El patrón de consumo en Venezuela se transformó radicalmente
Ya no hay compras grandes mensuales. Ahora los venezolanos compran alimentos entre tres y cuatro veces por semana.
¿Por qué este cambio es clave?
Ítalo Atencio, de la Asociación Nacional de Supermercados y Autoservicios (ANSA), explica que esta frecuencia refleja ingresos fluctuantes y controles económicos que obligan a ajustar cada gasto.
Los consumidores se dividen en cuatro grupos según sus estrategias:
- Defensivos: solo productos básicos.
- Racionalizadores: compran lo justo.
- Adaptativos: alternan marcas, algunos lujos.
- Aspiracionales: más poder de compra, menos frecuencia.
¿Qué alimentos dominan esta nueva era de compras?

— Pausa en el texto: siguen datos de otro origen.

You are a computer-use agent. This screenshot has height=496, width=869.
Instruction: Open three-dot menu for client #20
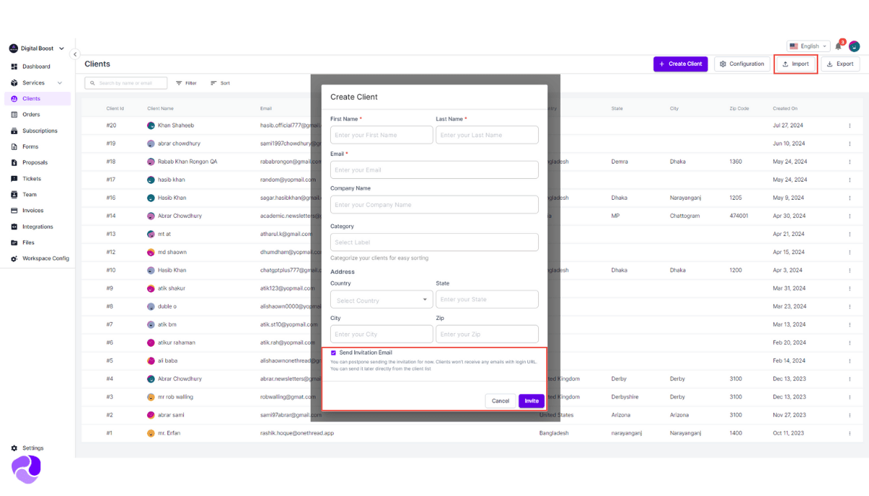[x=849, y=125]
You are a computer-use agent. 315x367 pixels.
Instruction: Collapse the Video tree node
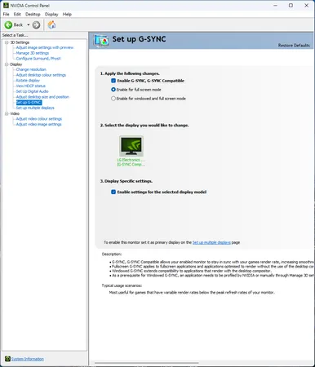click(x=7, y=113)
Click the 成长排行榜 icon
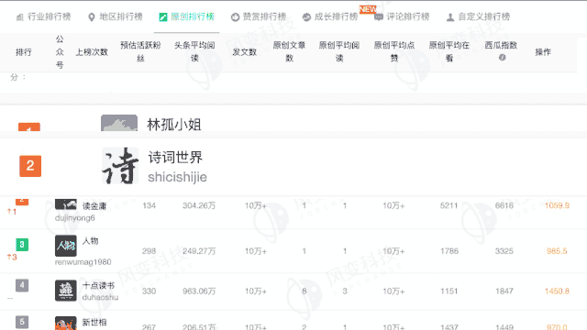The width and height of the screenshot is (587, 330). pyautogui.click(x=306, y=17)
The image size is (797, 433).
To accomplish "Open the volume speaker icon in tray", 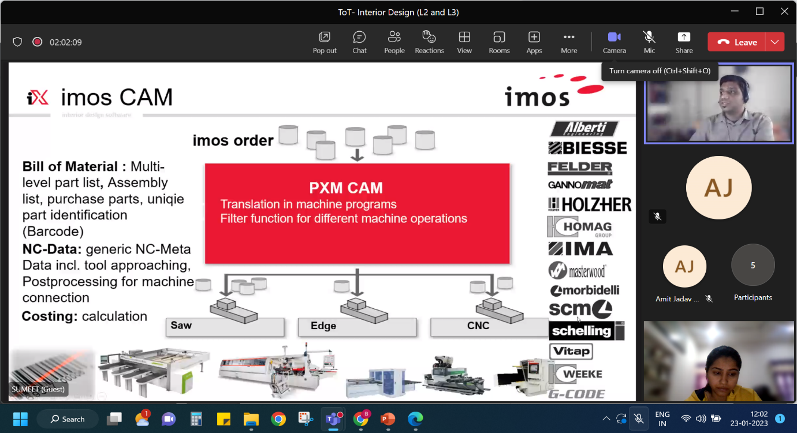I will pos(701,419).

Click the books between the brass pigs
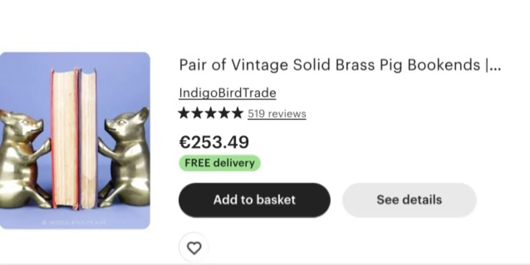pos(74,137)
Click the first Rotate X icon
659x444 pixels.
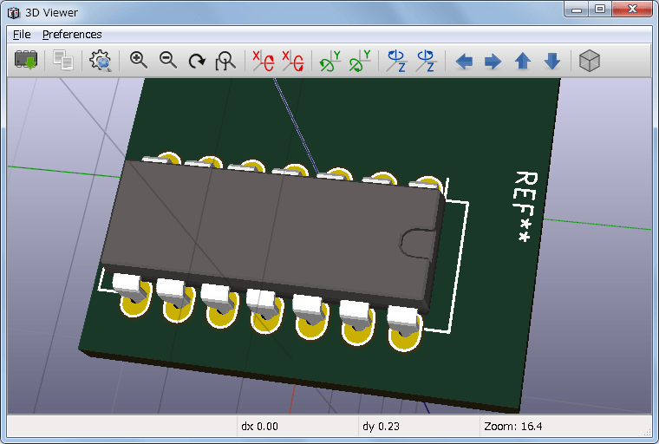264,61
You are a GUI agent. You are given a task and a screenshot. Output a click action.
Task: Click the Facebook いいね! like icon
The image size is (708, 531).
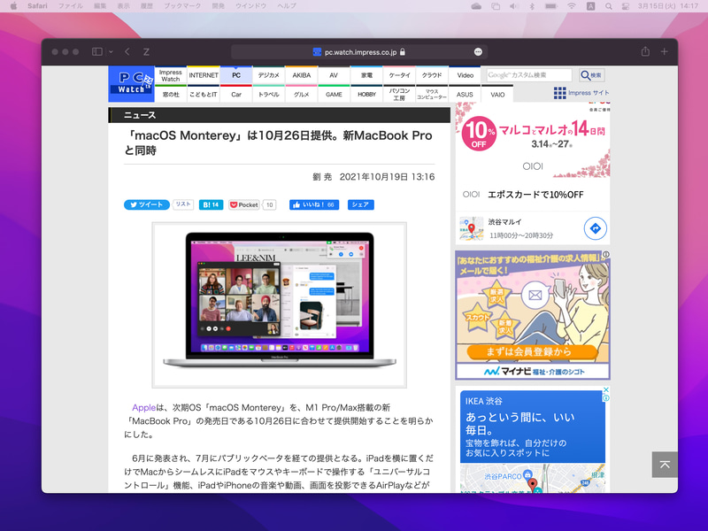pos(298,204)
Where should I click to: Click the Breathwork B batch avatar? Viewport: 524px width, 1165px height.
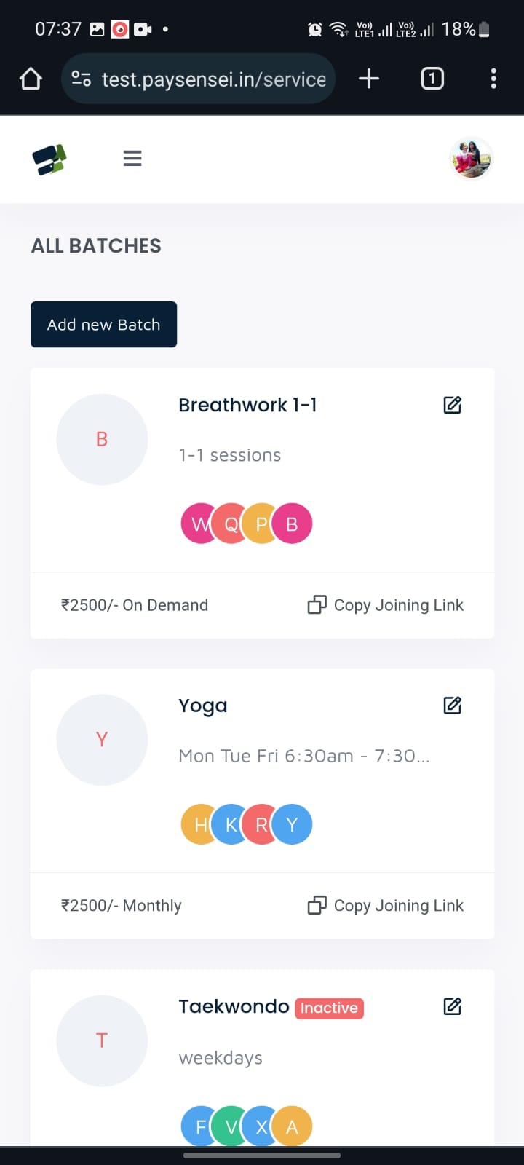(102, 439)
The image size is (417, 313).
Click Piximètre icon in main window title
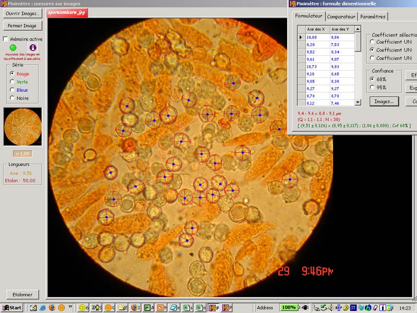pos(4,4)
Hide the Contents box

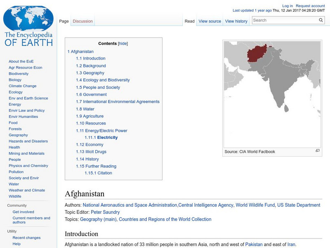[x=124, y=43]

Proteínas como carne y pollo son prioridad, pero su acceso depende del precio. También hay demanda por arroz, harina de maíz, y verduras como papa y tomate. La fruta favorita sigue siendo el cambur.

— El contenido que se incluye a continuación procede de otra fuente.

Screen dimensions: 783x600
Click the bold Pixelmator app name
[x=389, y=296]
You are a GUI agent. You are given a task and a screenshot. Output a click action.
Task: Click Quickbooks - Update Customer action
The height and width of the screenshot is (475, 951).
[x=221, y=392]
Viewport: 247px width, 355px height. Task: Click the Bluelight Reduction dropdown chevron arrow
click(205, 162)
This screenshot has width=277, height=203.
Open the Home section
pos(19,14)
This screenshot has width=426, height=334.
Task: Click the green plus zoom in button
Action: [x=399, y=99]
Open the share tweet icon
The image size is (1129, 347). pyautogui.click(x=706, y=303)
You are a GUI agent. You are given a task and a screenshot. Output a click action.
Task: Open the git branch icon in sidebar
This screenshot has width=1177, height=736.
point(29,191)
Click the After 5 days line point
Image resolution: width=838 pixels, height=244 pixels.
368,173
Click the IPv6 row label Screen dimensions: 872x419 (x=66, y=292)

Productos de higiene y limpieza quedan relegados a lo básico, y las golosinas solo entran cuando el ingreso lo permite.
Un dato menos visible: productos para mascotas crecen, impulsados por la tenencia del 40% de la población.
¿Dónde ocurre esta dinámica?
El 60% prefiere comprar en bodegas y abastos, mientras solo el 40% usa supermercados. Esto refleja acceso limitado y ajuste constante.
El escenario que nadie destaca
Este cambio revela una realidad crítica: la incapacidad de planificar gastos a mediano plazo. La economía familiar se mueve al ritmo de la incertidumbre. Más compras frecuentes no significan mejor alimentación, sino menos poder para acumular o aprovechar ofertas.
El futuro cercano promete mantener esta inestabilidad, complicando cualquier intento de recuperación económica real y sostenida.